[Extracted data entries]
* * * * * * *
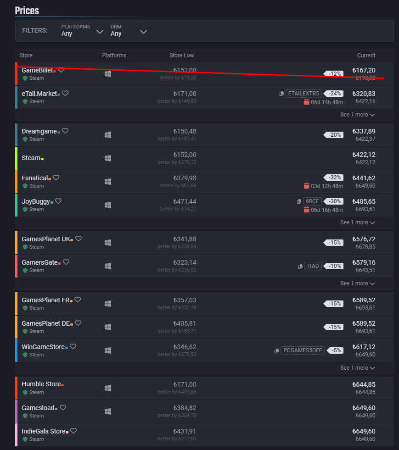Copy the 6BCE voucher code icon
Screen dimensions: 399x450
(x=299, y=201)
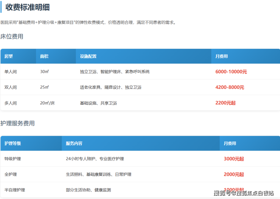This screenshot has width=280, height=199.
Task: Select the 特级护理 row label
Action: [13, 159]
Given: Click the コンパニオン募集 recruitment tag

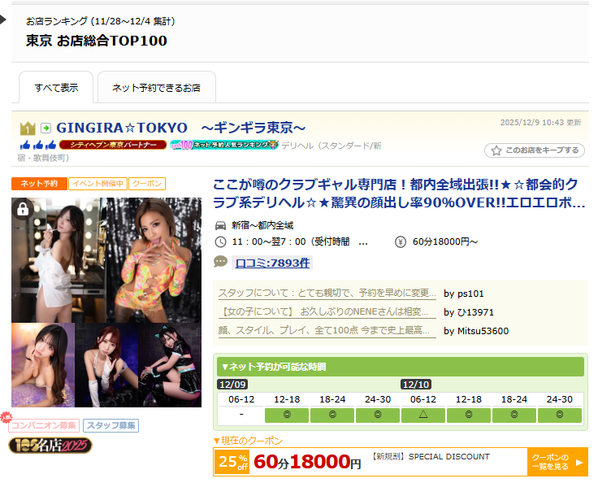Looking at the screenshot, I should (x=44, y=425).
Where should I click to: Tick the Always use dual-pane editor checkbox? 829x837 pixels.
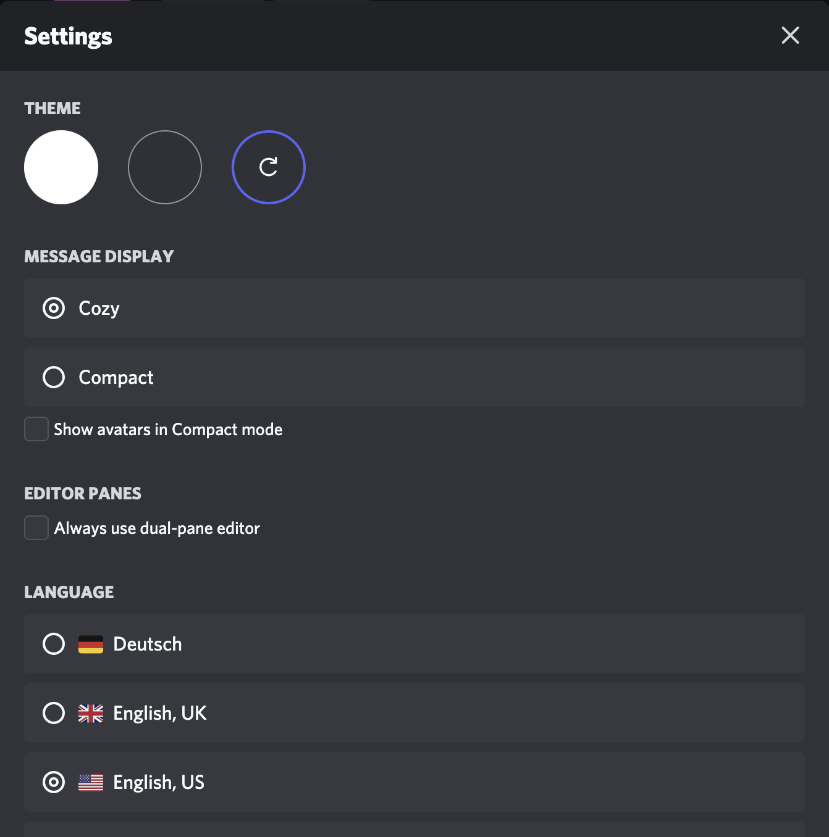[x=36, y=528]
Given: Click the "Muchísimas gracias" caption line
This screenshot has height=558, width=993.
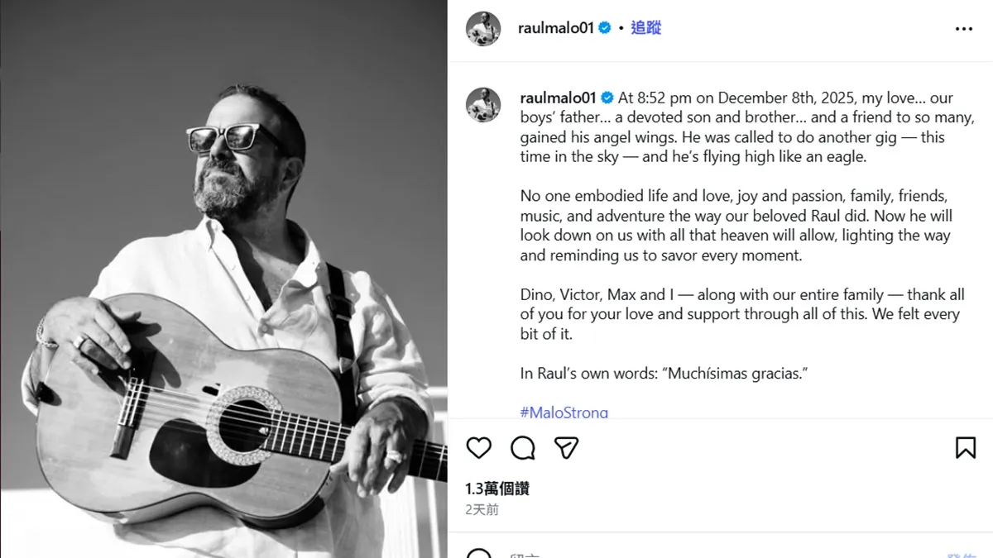Looking at the screenshot, I should tap(664, 374).
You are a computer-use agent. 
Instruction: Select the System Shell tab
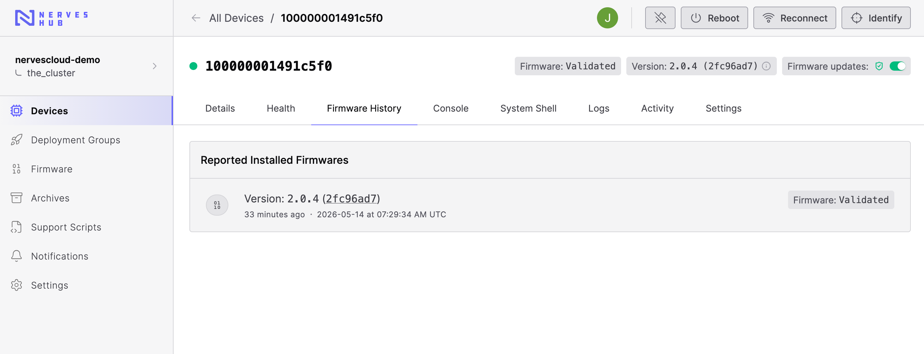click(528, 108)
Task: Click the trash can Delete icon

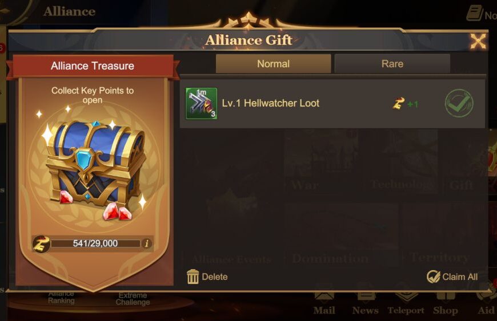Action: (x=193, y=277)
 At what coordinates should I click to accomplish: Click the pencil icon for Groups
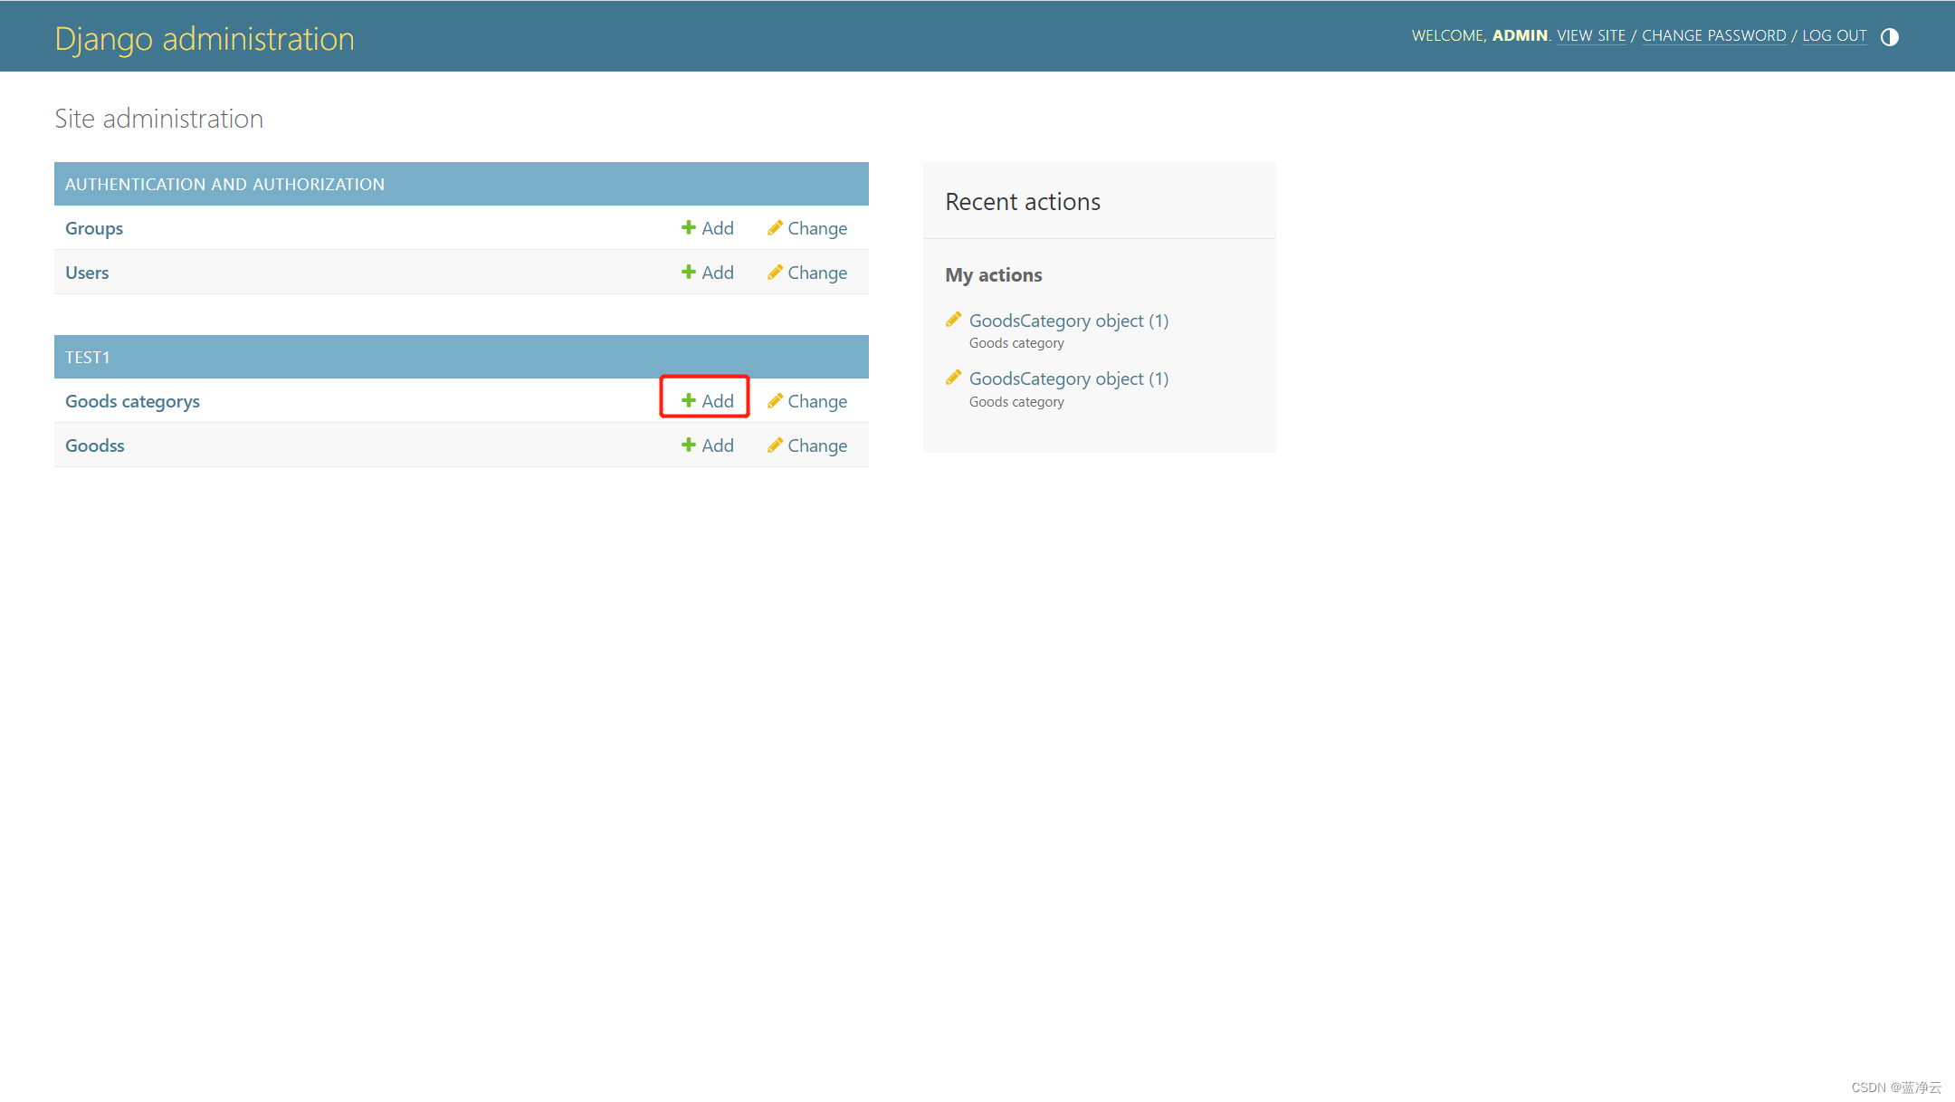(x=775, y=227)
* * * * * * *
> _THE EXERCISE_
Please print every line of the items above without changing anything, and leave out the pictures.

> _RESULT BELOW_
Copy the 6BCE voucher code icon
Screen dimensions: 399x450
(x=299, y=201)
This screenshot has width=280, height=199.
Task: Select the 特级护理 row label
Action: [13, 159]
Given: Click the コンパニオン募集 recruitment tag

Looking at the screenshot, I should (x=44, y=425).
Where should I click to: Tick the Always use dual-pane editor checkbox? 829x837 pixels.
[x=36, y=528]
Given: Click the "Muchísimas gracias" caption line
This screenshot has height=558, width=993.
Looking at the screenshot, I should tap(664, 374).
You are a computer-use agent. 
Instruction: Select the System Shell tab
click(528, 108)
Task: Click the trash can Delete icon

Action: (x=193, y=277)
 At what coordinates should I click to accomplish: Click the pencil icon for Groups
(x=775, y=227)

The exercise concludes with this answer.